It Feels Like The First Time For This CEO

Insider buying accelerated last week and executives at small and regional banks gobbled up stock as the sector remains under pressure. Despite the thick roster of potentially discounted regional bank stocks, we went in a completely different direction.

Tyson Foods, Inc. (TSN) Chief Executive Officer (CEO) and President Donnie King might have the band Foreigner high on his Spotify playlist, specifically Feels Like the First Time. The Foreigner debut album was released in 1977. Five years later, King began his career at Tyson in the poultry segment.

Tyson Foods is one of the world’s largest food companies and a recognized leader in protein. Founded in 1935 by John W. Tyson and grown under four generations of family leadership, the company has a broad portfolio of products and brands like Tyson, Jimmy Dean, Hillshire Farm, Ball Park, Wright, Aidells, ibp, and State Fair.

We can’t say for sure that it’s the first time, but we can say it’s the first time in the last 20 years that CEO King bought the food company’s stock. On Thursday, May 11, 2023, the President and CEO acquired 10,350 shares at $48.35 for a total investment of $500,423. Prior to his recent purchase, King was a pure seller, unloading more than $35.5 million in stock from December 2009 through August 2016. (1)

We call it a change of heart when a mass seller turns buyer.

King’s timing is interesting as his maiden buy comes after the company announced disappointing earnings and reduced its guidance for the rest of the year.  Management lowered its sales expectations to $53 billion to $54 billion from its previous outlook of $55 billion to $57 billion. (2)

The CEO told analysts and investors on the quarterly conference call, “Cutout values across protein complex are much lower than a year ago. Inflation has also remained elevated and persistent, which has dramatically impacted our cost. The current macro backdrop is clearly tough. We have a strong growth strategy and are bullish on our long-term outlook.” (3)

While King might be bullish longer-term, investors were not in the immediate aftermath of the most recent quarterly report card. On May 5, 2023, TSN closed at $60.69 and was nearly $10 lower 24-hours last, closing at $50.73 on May 6th. In fact, the stock went on to set a 52-week low of $47.11 on May 10th. King bought it the next day, the 11th, which coincided with the company announcing a dividend of $0.48 per share for Class A stock and $0.432 for class B stock. (4) The current annual dividend yield for TSN is 3.93 percent. The best we can tell, Tyson has paid shareholders dividends going back to 1989. (5)

As of now, Wall Street sees the food processor trading at $57.89 in the next 12 months; although, price targets are likely to slip as analysts release updated reports reflecting second quarter results. (6) As we type, the stock trades at $48.87.

OVERALL: Challenges are likely to continue for Tyson Foods, Inc. (TSN). However, they are one of the leaders in the meat business and will recover at some point. The question for shareholders is how long? Tyson’s current dividend yield should give investors some comfort as they wait.

TSN is only appropriate for investors with above-average risk tolerance and at least a two-year time horizon.

*Work instruction 1*:
In the Tyson Foods article, how many shares did King buy on May 11, 2023, and at what price?
*Work instruction 2*:
Rewrite the Tyson Foods article starting with "We can’t say" and going on through "to $57 billion. (2)", replacing "mass seller" with "heavy seller".

*Records provided*:
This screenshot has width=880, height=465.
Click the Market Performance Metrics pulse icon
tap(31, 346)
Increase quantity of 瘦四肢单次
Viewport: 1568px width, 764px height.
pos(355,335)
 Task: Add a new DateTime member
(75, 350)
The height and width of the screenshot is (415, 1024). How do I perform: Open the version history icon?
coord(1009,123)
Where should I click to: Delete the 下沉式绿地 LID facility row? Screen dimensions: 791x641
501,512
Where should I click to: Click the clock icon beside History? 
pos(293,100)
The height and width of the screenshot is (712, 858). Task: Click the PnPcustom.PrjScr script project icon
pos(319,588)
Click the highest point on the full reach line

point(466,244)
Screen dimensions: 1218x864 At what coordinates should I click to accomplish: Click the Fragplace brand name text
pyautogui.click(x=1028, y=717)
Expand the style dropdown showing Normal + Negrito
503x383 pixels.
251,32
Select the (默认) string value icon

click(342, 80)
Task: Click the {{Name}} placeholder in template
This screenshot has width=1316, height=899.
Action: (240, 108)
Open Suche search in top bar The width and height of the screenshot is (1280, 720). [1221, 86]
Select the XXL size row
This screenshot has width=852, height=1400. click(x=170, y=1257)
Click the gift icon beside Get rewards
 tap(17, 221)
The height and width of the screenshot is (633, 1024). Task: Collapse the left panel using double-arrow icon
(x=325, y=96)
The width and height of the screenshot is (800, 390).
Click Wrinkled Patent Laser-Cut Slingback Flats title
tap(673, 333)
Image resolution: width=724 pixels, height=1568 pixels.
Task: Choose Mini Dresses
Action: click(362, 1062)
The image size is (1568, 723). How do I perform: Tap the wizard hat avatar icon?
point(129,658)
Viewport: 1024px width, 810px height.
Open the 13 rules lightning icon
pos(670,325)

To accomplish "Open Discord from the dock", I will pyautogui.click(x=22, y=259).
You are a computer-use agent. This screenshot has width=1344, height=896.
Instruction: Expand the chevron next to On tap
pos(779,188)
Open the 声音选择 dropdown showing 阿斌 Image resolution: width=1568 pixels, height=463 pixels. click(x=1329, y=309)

*Exercise output 1*:
10,350 shares at $48.35 each.

*Exercise output 2*:
We can’t say for sure that it’s the first time, but we can say it’s the first time in the last 20 years that CEO King bought the food company’s stock. On Thursday, May 11, 2023, the President and CEO acquired 10,350 shares at $48.35 for a total investment of $500,423. Prior to his recent purchase, King was a pure seller, unloading more than $35.5 million in stock from December 2009 through August 2016. (1)

We call it a change of heart when a heavy seller turns buyer.

King’s timing is interesting as his maiden buy comes after the company announced disappointing earnings and reduced its guidance for the rest of the year.  Management lowered its sales expectations to $53 billion to $54 billion from its previous outlook of $55 billion to $57 billion. (2)